*Exercise brief*: Filter the entries down to the lines holding "Given", then copy those lines.

*Listed entries*:
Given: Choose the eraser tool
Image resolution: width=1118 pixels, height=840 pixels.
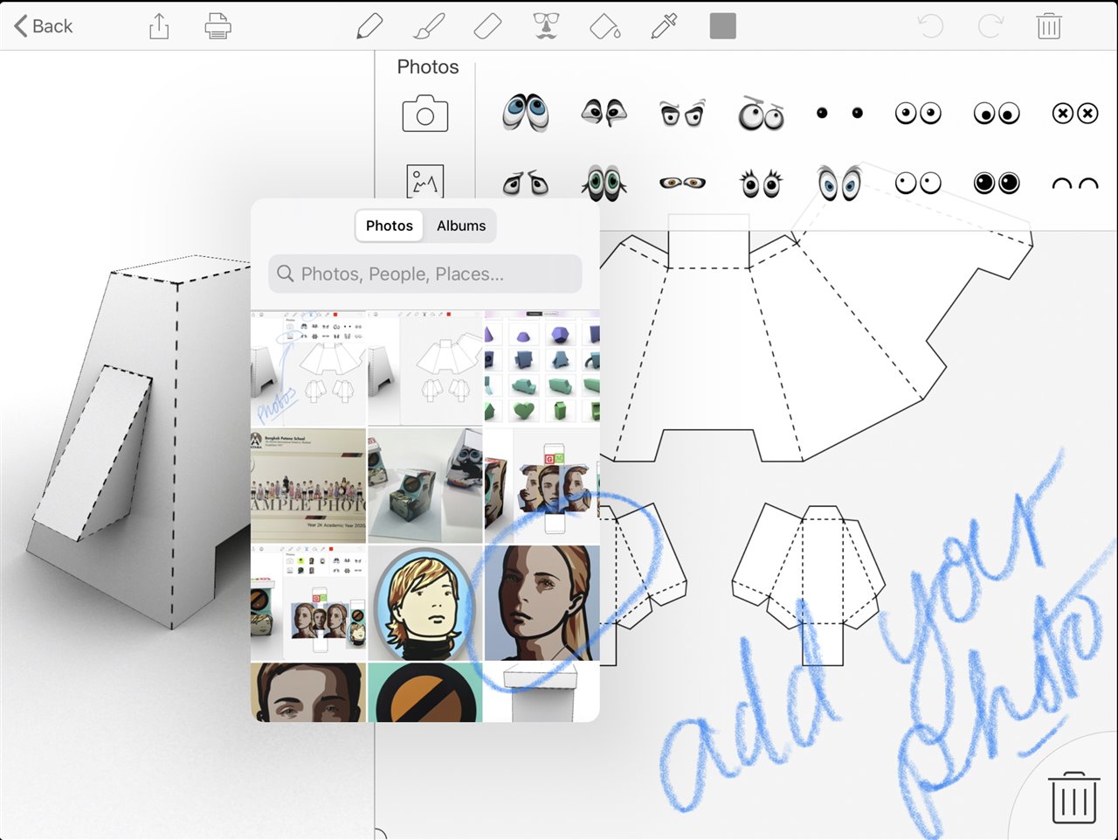Looking at the screenshot, I should pyautogui.click(x=487, y=26).
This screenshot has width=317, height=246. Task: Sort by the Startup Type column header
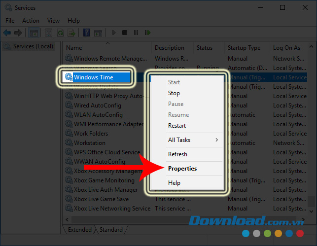tap(244, 48)
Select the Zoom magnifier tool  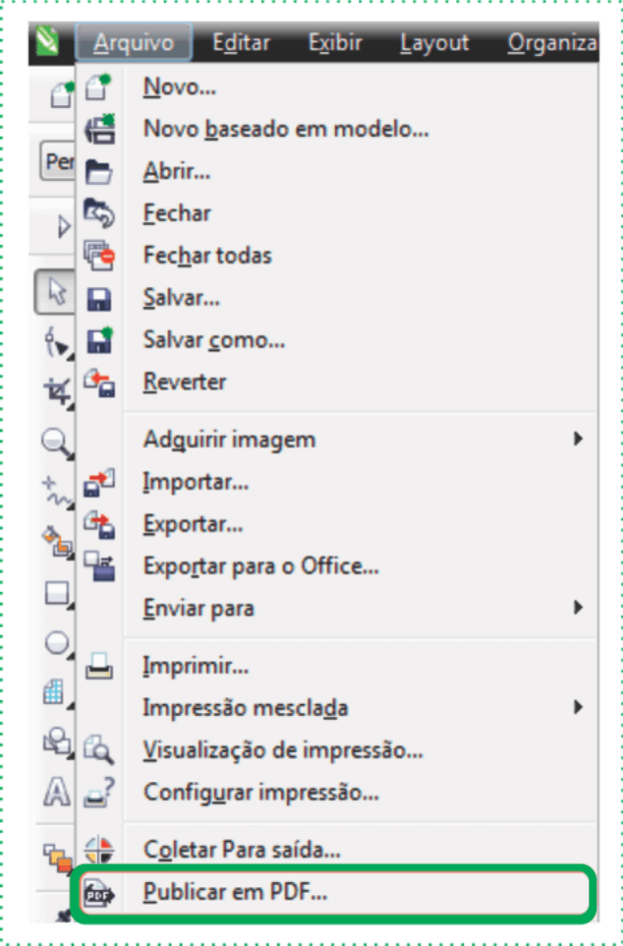pyautogui.click(x=57, y=443)
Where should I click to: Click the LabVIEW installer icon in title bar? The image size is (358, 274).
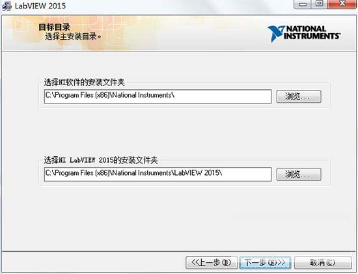pos(7,6)
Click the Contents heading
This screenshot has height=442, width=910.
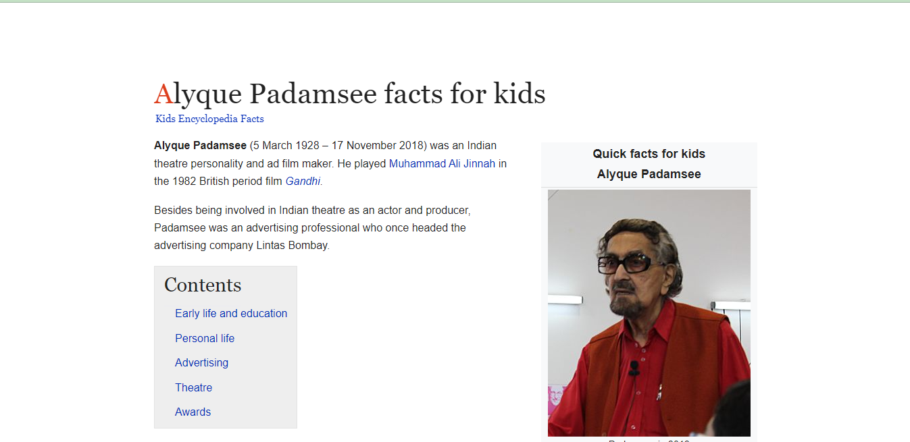203,285
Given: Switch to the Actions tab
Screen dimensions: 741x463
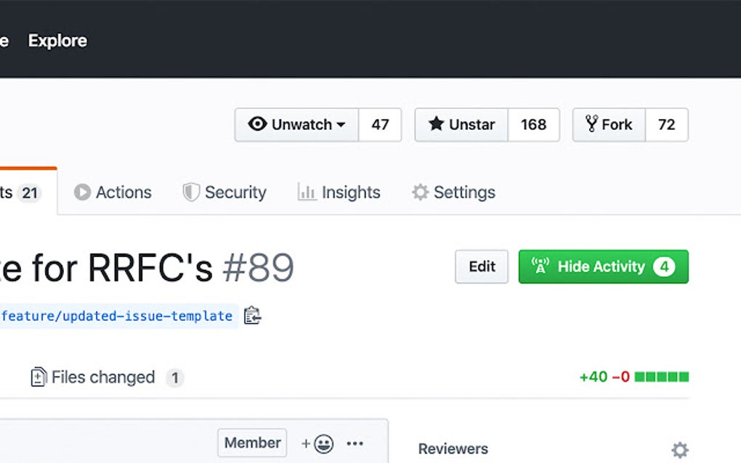Looking at the screenshot, I should tap(113, 192).
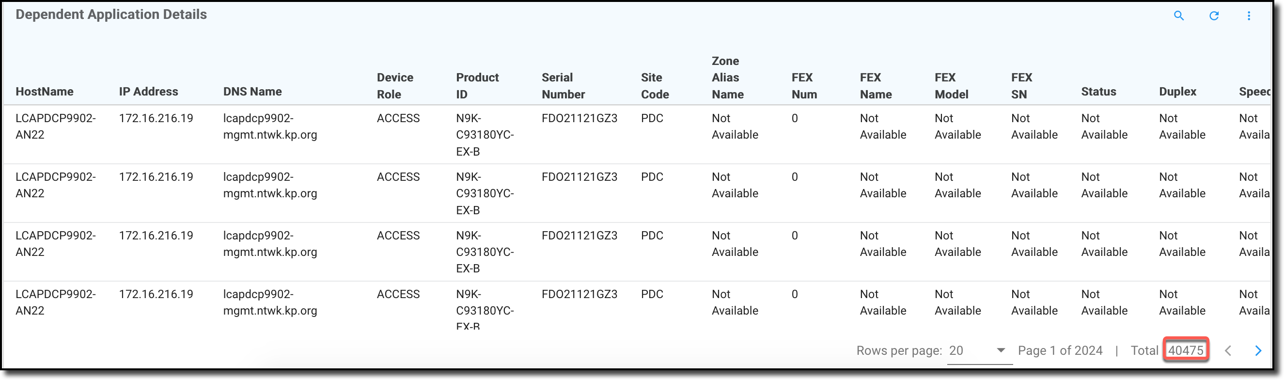Sort by the HostName column header
1284x380 pixels.
(x=44, y=92)
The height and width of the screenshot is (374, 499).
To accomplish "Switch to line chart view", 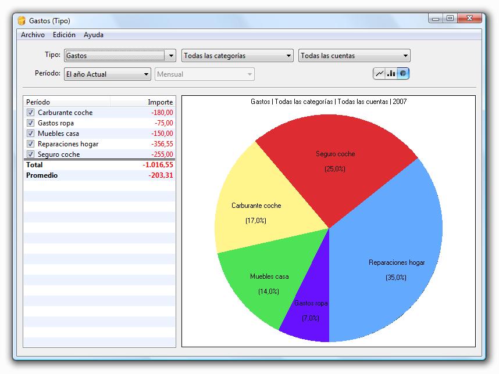I will click(x=379, y=74).
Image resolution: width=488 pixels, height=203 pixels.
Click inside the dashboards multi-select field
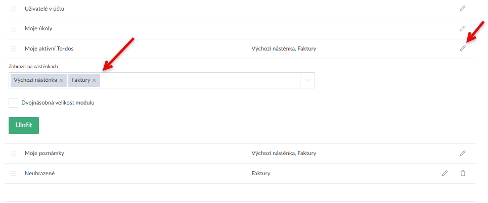(x=197, y=80)
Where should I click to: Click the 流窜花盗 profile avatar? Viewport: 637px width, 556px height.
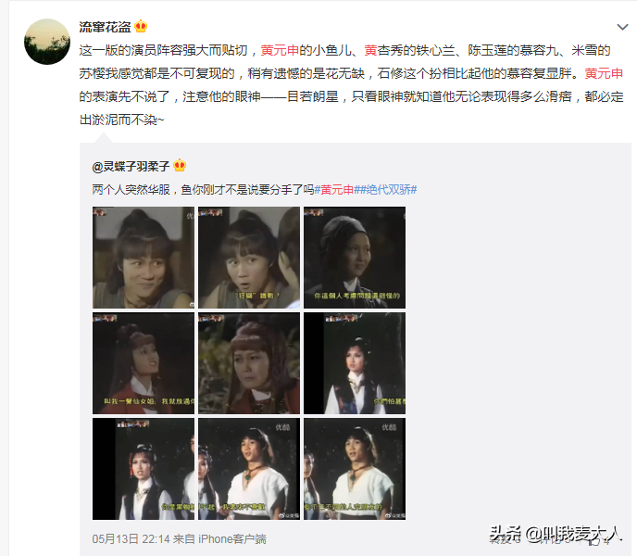[47, 42]
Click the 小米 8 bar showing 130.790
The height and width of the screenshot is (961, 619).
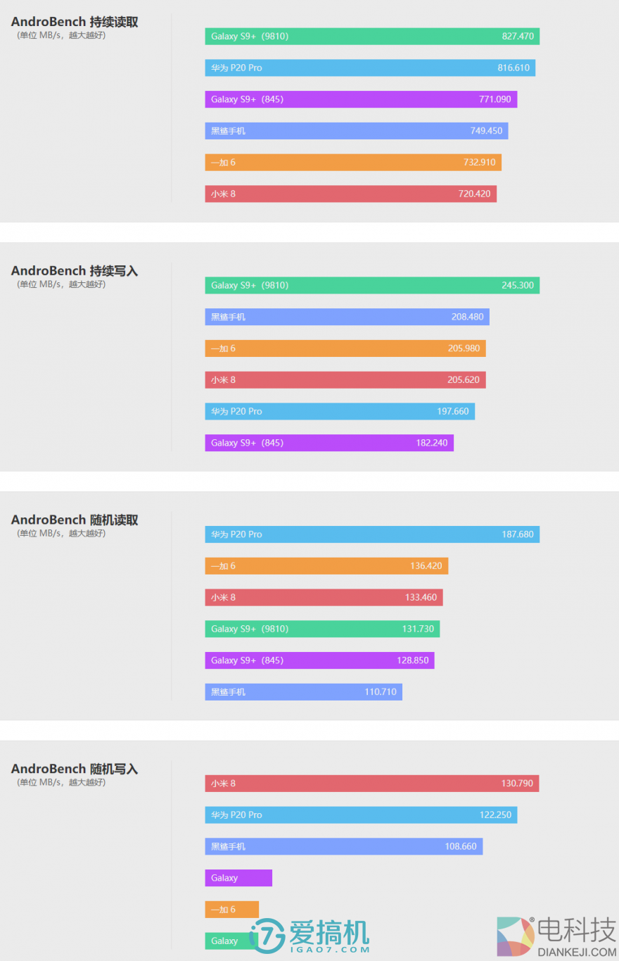click(372, 784)
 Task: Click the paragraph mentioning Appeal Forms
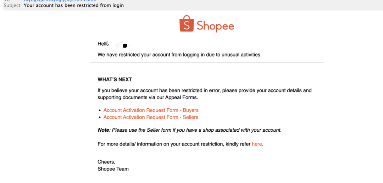[204, 94]
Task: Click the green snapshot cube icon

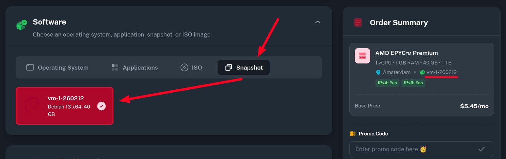Action: (422, 72)
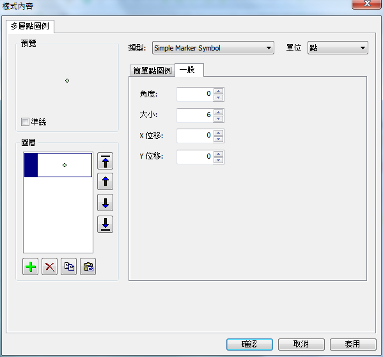This screenshot has width=383, height=357.
Task: Click 取消 cancel button
Action: coord(301,344)
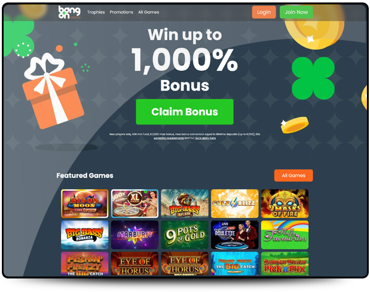Screen dimensions: 370x292
Task: Open the Gold Blitz game tile
Action: 235,203
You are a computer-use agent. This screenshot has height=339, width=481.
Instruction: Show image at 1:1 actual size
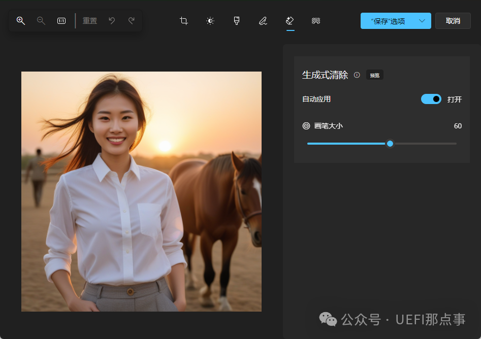(61, 21)
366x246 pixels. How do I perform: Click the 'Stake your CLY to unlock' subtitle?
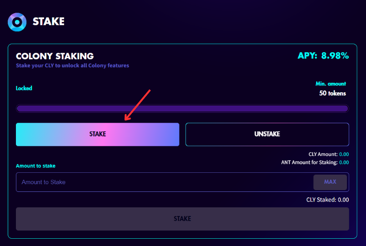[72, 65]
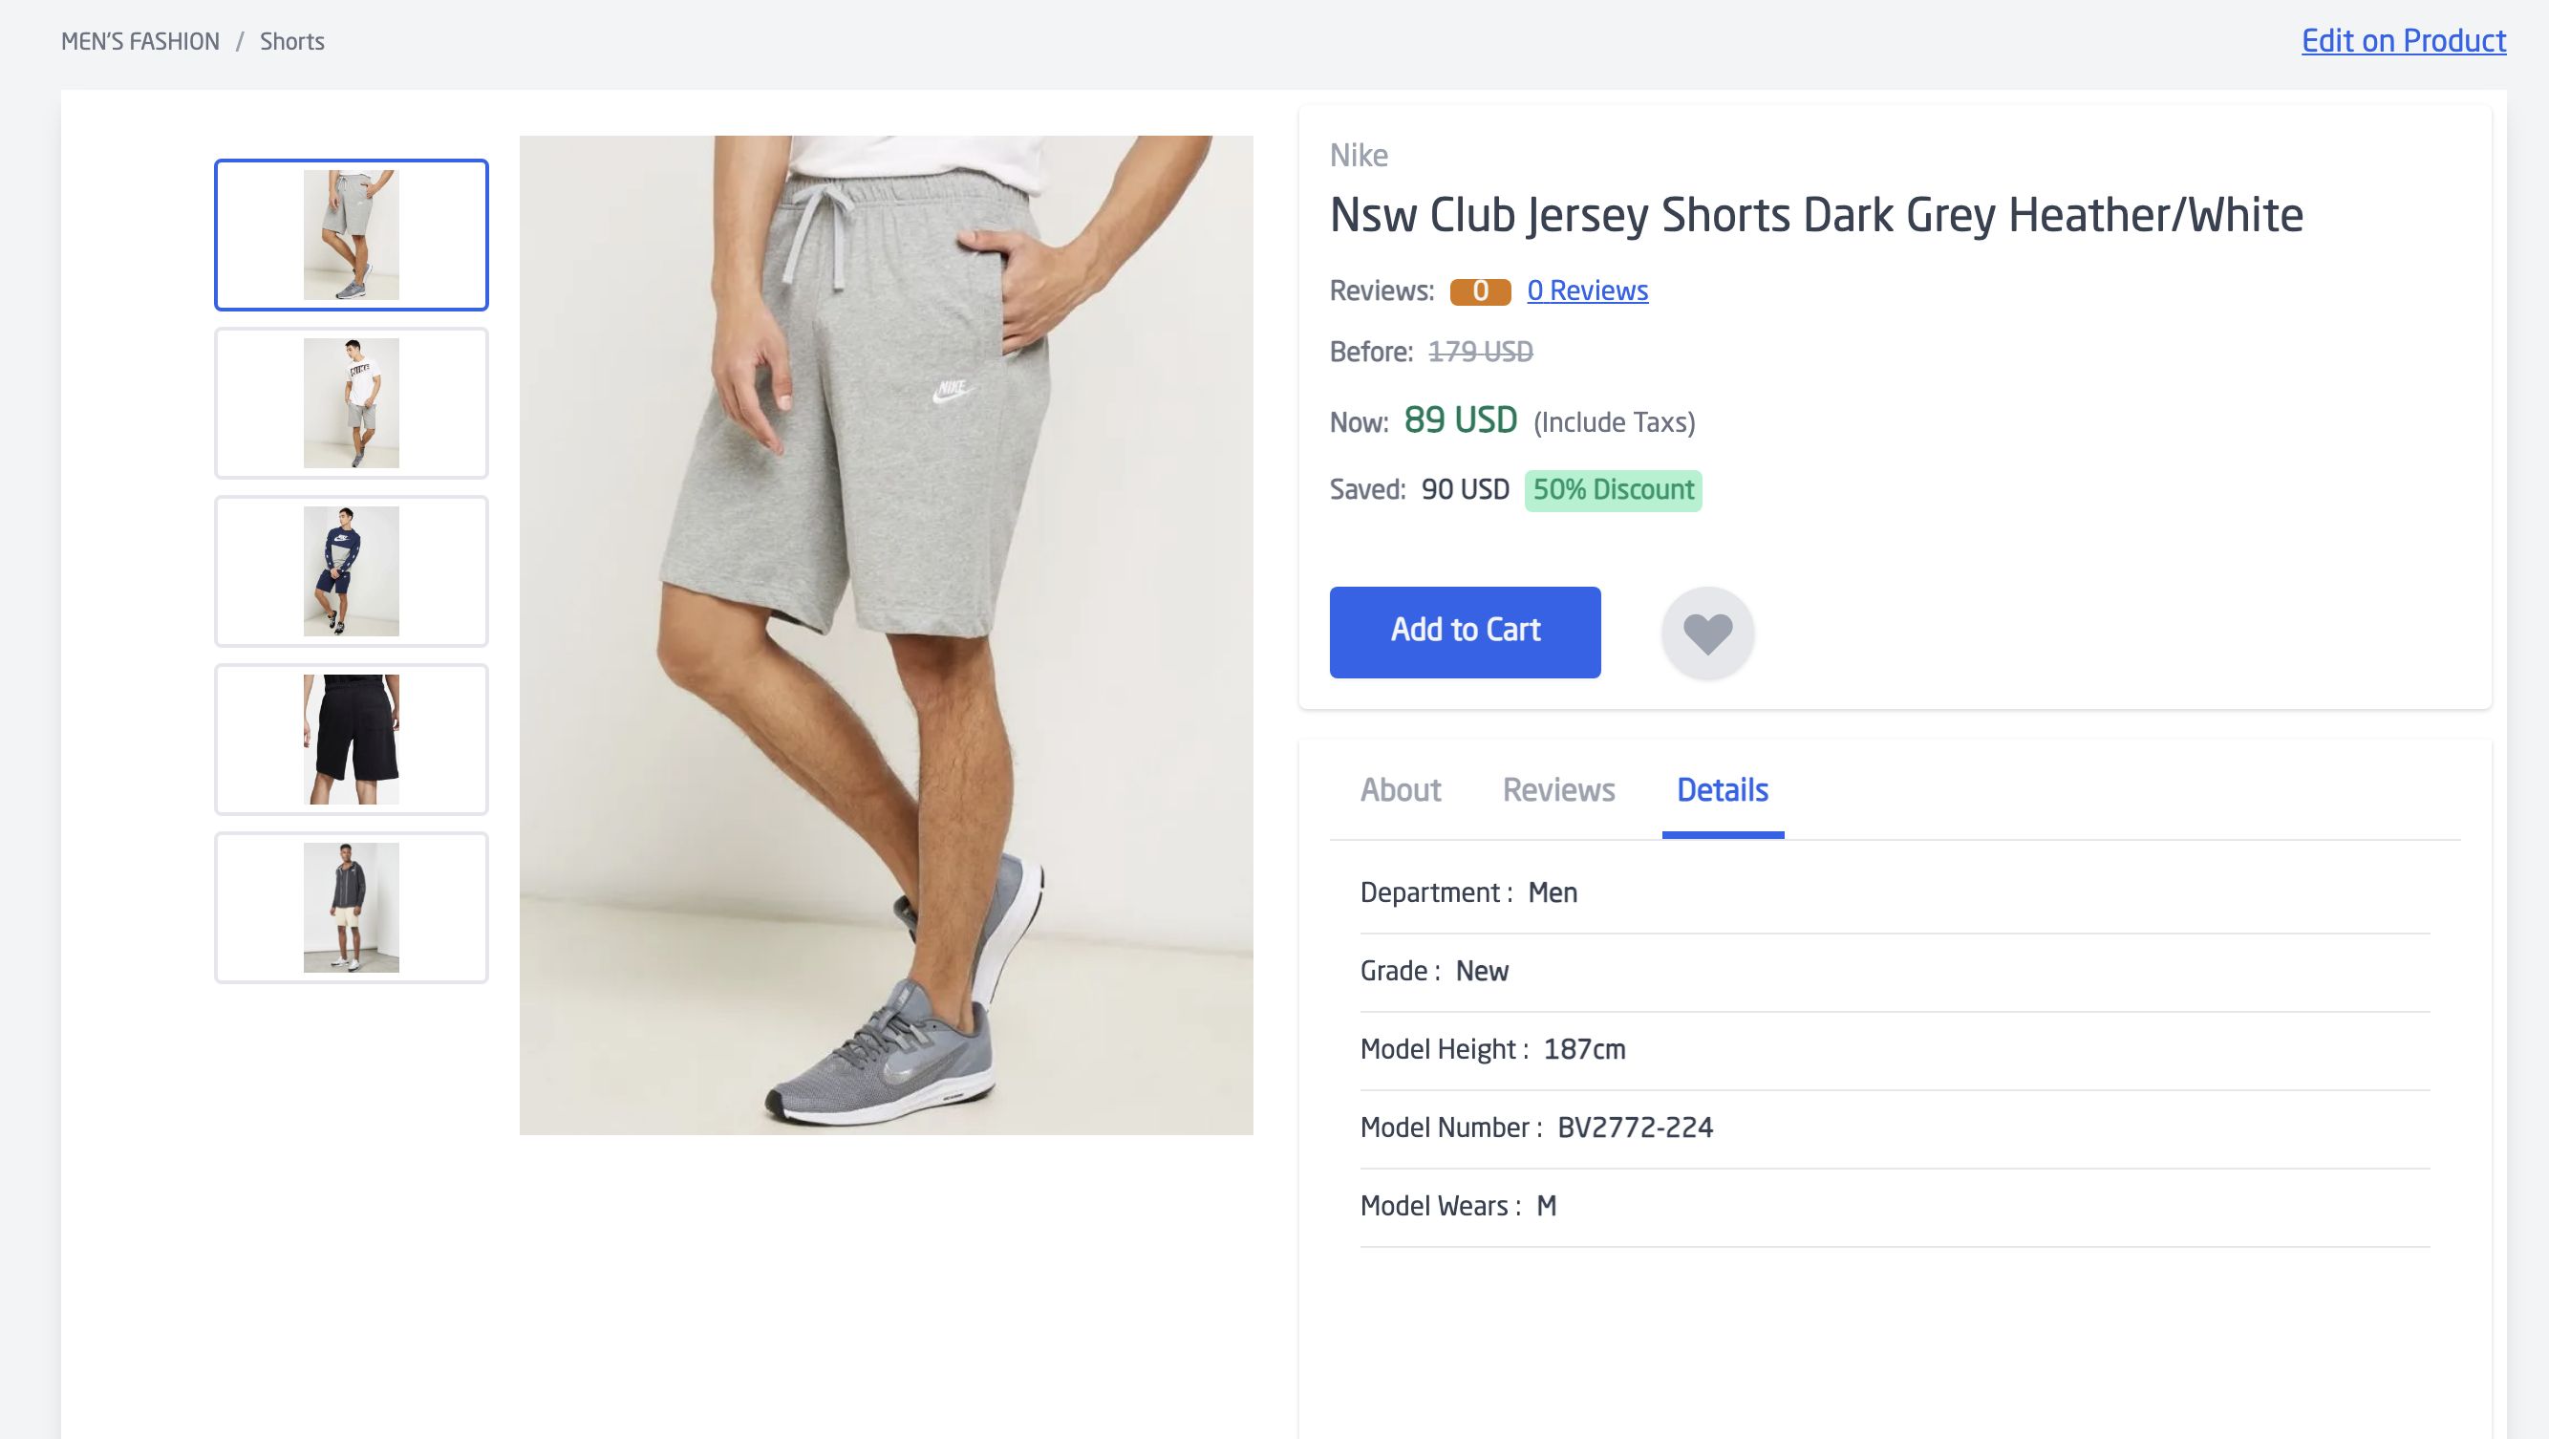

*Task output*:
Given: Choose the eraser tool
Given: Switch to the Actions tab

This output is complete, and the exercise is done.